Pengertian serupa dijelaskan dalam kitab Subul al-Salam:

الْإِمْسَاكُ عَنْ الْأَكْلِ وَالشُّرْبِ وَالْجِمَاعِ وَغَيْرِهِمَا مِمَّا وَرَدَ بِهِ الشَّرْعُ فِي النَّهَارِ عَلَى الْوَجْهِ الْمَشْرُوعِ وَيَتْبَعُ ذَلِكَ الْإِمْسَاكُ عَنْ اللَّغْوِ وَالرَّفَثِ وَغَيْرِهِمَا مِنْ الْكَلَامِ الْمُحَرَّمِ وَالْمَكْرُوهِ لِوُرُودِ الْأَحَادِيثِ بِالنَّهْيِ عَنْهَا فِي الصَّوْمِ زِيَادَةً عَلَى غَيْرِهِ فِي وَقْتٍ مَخْصُوصٍ بِشُرُوطٍ مَخْصُوصَةٍ.

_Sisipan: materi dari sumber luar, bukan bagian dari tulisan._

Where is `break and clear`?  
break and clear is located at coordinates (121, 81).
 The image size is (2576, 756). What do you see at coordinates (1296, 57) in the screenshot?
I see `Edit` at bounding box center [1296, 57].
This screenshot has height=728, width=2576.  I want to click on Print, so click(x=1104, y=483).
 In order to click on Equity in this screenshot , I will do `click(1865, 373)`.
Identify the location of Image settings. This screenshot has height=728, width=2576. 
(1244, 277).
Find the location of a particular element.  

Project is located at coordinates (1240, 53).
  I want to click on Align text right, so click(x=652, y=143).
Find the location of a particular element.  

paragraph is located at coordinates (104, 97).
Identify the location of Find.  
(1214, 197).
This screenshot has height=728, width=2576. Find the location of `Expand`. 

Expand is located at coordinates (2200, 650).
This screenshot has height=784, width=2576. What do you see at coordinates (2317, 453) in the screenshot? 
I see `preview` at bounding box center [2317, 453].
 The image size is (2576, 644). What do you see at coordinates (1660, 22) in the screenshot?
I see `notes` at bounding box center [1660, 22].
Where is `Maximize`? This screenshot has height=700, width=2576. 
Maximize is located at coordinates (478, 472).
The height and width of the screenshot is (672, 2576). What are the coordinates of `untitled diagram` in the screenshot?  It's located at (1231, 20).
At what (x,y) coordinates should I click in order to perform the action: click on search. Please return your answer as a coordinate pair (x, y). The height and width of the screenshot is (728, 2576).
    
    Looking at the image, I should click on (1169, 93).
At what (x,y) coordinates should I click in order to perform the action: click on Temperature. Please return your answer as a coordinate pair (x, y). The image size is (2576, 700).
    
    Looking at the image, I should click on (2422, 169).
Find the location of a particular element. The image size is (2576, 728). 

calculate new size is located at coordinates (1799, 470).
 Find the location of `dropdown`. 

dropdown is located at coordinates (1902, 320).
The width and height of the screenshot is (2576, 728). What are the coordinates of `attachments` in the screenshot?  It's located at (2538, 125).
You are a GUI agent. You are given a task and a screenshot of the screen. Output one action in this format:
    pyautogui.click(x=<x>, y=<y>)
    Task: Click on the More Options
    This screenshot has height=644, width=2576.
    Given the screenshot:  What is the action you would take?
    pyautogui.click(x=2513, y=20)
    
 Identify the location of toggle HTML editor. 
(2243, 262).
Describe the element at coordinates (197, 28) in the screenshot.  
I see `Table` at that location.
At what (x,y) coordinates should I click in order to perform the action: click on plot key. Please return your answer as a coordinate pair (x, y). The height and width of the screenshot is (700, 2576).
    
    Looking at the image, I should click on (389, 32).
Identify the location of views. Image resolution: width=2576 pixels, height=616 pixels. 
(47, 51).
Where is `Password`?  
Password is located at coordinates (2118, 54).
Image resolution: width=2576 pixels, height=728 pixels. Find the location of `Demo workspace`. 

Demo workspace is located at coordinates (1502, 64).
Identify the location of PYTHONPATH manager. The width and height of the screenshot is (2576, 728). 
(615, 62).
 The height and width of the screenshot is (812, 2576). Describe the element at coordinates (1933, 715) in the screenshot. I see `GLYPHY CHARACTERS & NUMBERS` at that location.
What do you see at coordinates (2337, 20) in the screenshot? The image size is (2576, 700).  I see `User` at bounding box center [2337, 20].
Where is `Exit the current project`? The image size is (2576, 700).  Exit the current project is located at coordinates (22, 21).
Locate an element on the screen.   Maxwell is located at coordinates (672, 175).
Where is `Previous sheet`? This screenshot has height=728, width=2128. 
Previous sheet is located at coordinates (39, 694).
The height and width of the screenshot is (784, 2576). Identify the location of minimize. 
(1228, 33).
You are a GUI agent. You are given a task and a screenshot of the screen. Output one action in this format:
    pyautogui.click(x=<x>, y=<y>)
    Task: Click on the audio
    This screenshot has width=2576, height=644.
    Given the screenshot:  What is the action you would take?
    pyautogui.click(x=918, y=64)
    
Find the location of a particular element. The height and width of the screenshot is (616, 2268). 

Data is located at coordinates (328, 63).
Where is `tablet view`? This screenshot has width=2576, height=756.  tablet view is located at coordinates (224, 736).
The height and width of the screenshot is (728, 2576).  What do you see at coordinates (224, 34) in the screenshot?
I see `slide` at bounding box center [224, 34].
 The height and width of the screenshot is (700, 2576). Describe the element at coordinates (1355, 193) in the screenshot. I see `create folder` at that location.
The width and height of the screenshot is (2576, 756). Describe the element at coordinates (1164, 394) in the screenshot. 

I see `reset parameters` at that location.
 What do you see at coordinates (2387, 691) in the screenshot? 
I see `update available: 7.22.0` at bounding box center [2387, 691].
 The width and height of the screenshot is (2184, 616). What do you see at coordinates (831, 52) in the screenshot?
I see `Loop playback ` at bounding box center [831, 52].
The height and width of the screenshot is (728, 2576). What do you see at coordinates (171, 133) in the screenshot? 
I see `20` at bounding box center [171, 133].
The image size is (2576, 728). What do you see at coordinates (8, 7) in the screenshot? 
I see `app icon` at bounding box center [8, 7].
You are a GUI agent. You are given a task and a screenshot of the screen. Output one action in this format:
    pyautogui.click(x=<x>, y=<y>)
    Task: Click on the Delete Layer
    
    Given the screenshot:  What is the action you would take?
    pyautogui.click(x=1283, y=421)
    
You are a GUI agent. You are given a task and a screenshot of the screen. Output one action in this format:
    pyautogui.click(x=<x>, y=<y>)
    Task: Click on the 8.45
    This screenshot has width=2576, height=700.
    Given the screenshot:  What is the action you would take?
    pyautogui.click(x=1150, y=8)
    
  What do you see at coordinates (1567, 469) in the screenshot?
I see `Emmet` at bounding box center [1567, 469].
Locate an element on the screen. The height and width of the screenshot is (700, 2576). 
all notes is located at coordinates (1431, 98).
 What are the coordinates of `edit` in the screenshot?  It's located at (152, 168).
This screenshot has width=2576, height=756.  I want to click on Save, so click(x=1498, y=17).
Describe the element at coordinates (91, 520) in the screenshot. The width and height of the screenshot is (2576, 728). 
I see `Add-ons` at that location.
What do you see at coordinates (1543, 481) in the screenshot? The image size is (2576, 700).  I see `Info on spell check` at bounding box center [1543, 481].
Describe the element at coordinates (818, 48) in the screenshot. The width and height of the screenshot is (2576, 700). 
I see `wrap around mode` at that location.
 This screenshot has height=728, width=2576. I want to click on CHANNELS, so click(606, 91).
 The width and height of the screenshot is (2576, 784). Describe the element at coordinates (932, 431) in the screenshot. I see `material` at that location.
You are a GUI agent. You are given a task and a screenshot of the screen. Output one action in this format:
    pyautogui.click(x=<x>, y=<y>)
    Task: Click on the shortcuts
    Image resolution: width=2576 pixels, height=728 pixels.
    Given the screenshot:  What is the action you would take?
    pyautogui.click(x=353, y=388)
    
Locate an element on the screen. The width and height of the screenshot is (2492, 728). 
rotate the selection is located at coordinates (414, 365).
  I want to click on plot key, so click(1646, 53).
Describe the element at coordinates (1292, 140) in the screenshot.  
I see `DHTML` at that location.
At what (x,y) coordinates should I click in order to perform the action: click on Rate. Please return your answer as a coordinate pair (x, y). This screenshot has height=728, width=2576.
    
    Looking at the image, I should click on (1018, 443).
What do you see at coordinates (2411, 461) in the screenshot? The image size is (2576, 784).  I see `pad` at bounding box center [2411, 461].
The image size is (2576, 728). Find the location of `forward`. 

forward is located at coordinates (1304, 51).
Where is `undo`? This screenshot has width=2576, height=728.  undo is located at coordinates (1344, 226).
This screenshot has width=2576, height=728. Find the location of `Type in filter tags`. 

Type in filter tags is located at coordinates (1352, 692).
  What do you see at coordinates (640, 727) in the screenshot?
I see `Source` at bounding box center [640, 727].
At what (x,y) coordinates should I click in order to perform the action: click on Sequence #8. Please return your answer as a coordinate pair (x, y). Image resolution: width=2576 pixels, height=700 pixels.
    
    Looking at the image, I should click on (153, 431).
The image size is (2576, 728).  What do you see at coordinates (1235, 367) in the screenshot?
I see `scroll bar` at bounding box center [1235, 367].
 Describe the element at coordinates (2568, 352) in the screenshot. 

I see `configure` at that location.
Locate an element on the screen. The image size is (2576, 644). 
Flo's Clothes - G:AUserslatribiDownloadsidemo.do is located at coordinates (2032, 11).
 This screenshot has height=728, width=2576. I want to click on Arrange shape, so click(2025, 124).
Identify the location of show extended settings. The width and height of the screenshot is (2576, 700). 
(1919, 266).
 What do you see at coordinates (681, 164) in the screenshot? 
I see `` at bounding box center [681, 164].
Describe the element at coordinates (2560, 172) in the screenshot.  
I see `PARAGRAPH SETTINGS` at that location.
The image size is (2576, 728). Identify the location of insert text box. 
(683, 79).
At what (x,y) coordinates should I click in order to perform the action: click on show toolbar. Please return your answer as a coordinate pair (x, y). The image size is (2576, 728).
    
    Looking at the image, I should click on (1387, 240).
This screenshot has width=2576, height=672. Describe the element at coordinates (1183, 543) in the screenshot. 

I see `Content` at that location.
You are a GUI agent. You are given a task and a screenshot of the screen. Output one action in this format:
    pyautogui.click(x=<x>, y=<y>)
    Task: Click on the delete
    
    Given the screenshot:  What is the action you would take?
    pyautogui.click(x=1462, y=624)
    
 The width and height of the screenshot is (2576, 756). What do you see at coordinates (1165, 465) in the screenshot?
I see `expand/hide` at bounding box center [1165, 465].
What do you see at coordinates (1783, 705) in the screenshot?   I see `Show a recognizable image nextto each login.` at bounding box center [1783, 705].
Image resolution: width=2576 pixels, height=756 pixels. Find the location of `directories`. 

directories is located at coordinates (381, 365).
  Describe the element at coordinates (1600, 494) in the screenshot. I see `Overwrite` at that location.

“Menahan diri dari makan, minum, jima’ (bercampur dengan istri) dan lain-lain yang telah diperintahkan kepada kita untuk menahannya, sepanjang hari menurut cara yang disyariat-kan. Demikian pula diperintahkan menahan diri dari ucapan yang diharamkan atau dimakruhkan, karena ada hadis-hadis yang melarang hal itu, itu semua berdasarkan waktu dan syarat-syarat yang telah ditetapkan,” (Subul al-Salam II, hal. 206).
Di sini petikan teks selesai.